== Segment start ==

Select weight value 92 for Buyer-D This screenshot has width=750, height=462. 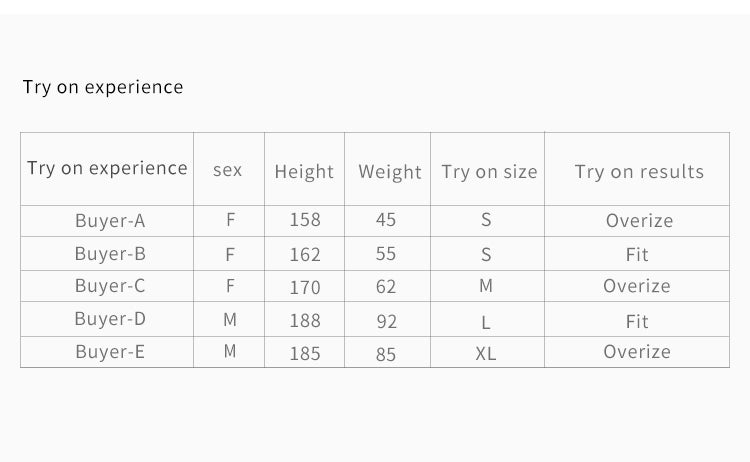pyautogui.click(x=386, y=321)
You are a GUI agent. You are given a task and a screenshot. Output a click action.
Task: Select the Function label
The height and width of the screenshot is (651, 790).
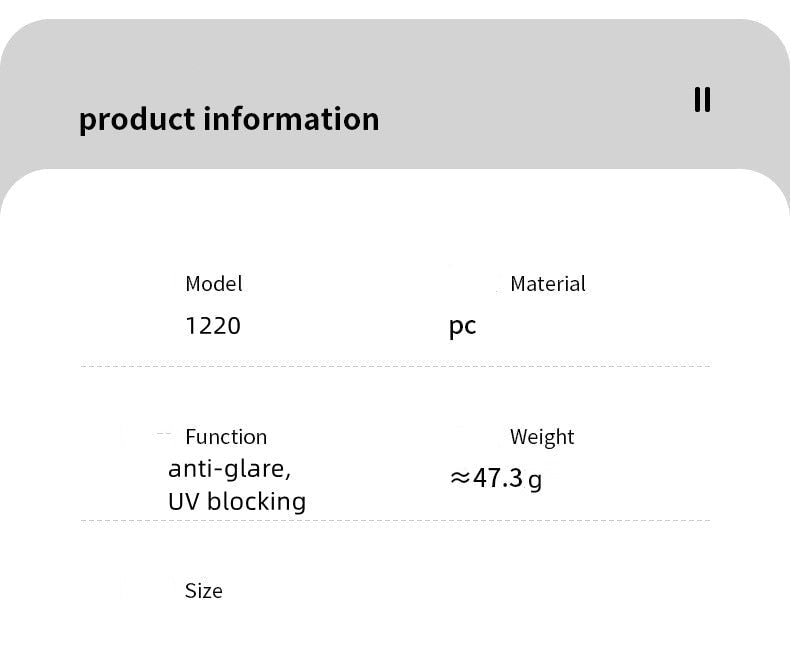(226, 437)
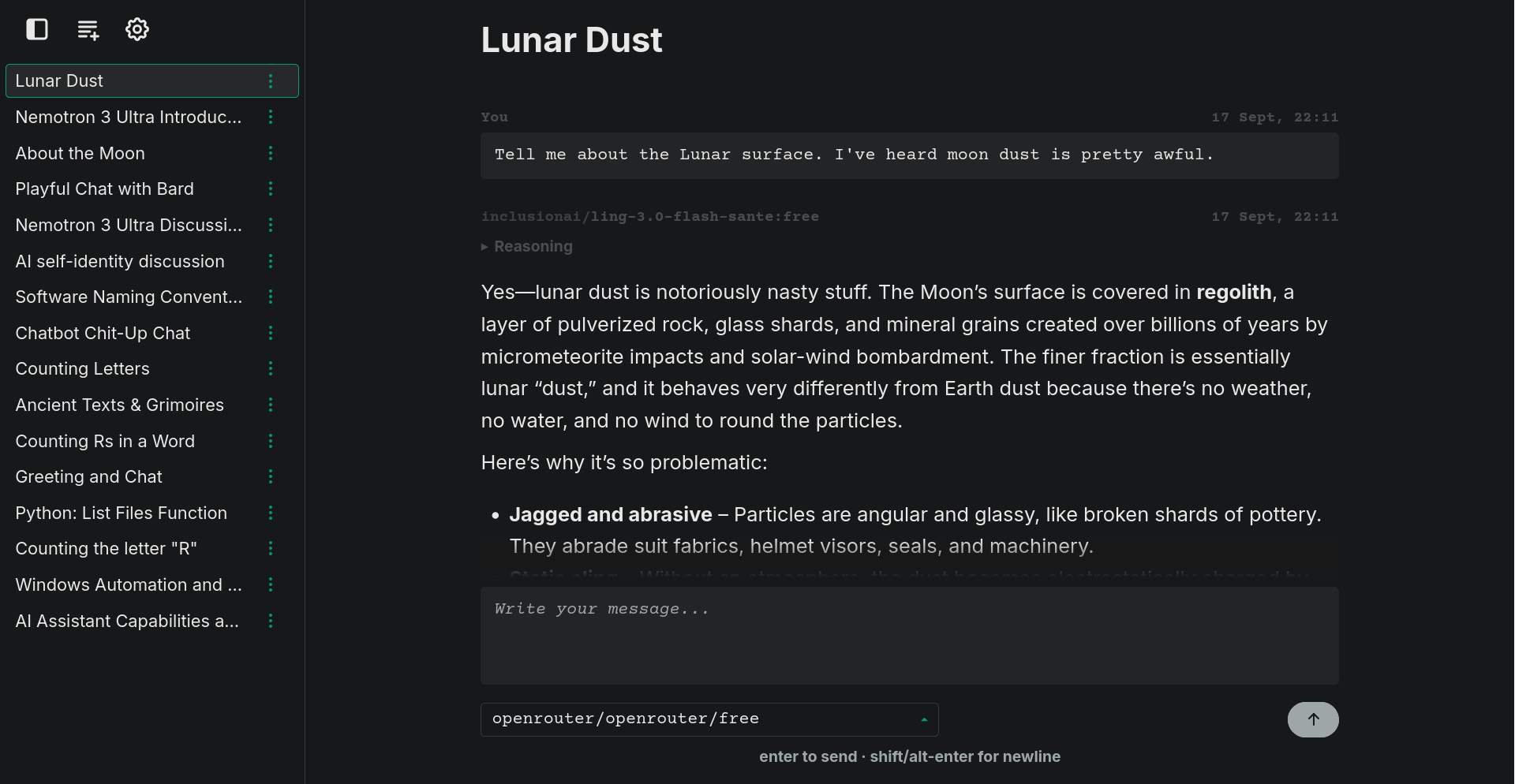Viewport: 1515px width, 784px height.
Task: Open the Ancient Texts & Grimoires chat
Action: point(120,405)
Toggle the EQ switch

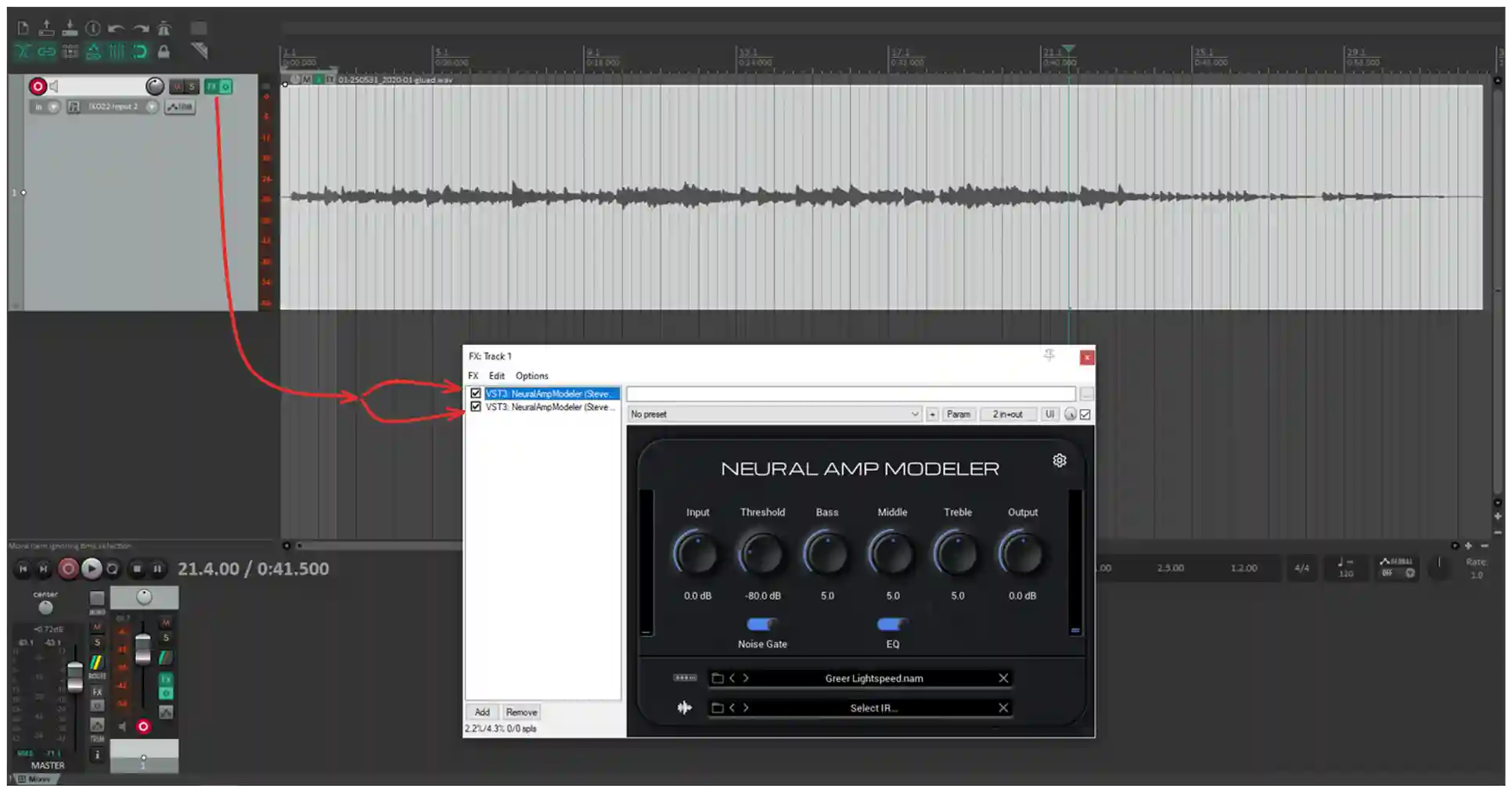coord(891,624)
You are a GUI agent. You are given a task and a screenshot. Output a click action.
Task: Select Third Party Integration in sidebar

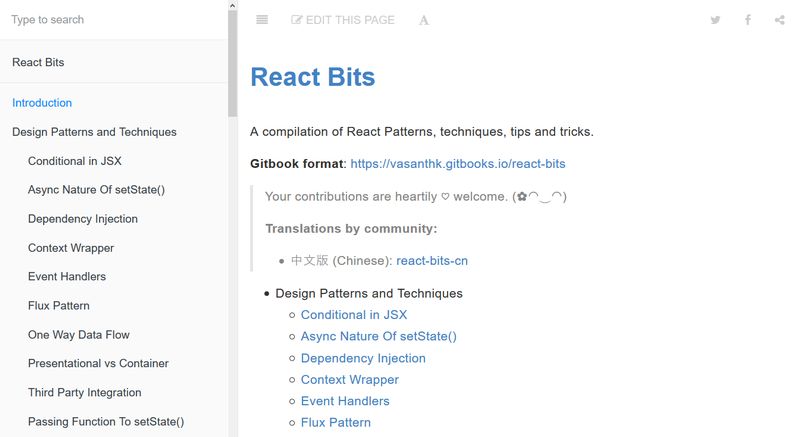(85, 393)
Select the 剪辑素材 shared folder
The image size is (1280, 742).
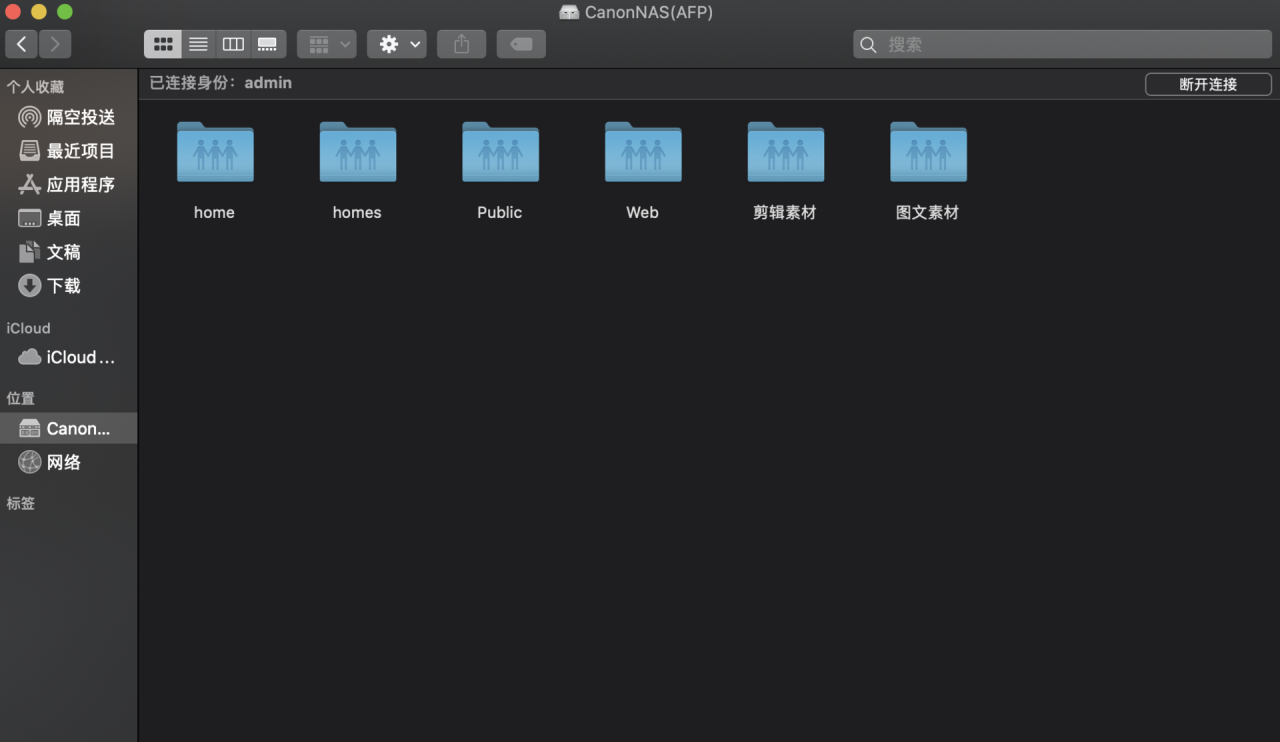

== Segment end ==

### AIM OF THE TASK
Please reproduce exactly, and nothing more, the lines from the one containing "The height and" through the last line of the entries, both included; pictures stay out.

### THE COMPLETED TASK
The height and width of the screenshot is (651, 790).
(226, 437)
Viewport: 1515px width, 784px height.
Task: Open the Ancient Texts & Grimoires chat
Action: point(120,405)
Toggle the EQ switch

coord(891,624)
You are a GUI agent. You are given a task and a screenshot. Output a click action.
Task: Select Third Party Integration in sidebar

(85, 393)
Select the 剪辑素材 shared folder
The image size is (1280, 742).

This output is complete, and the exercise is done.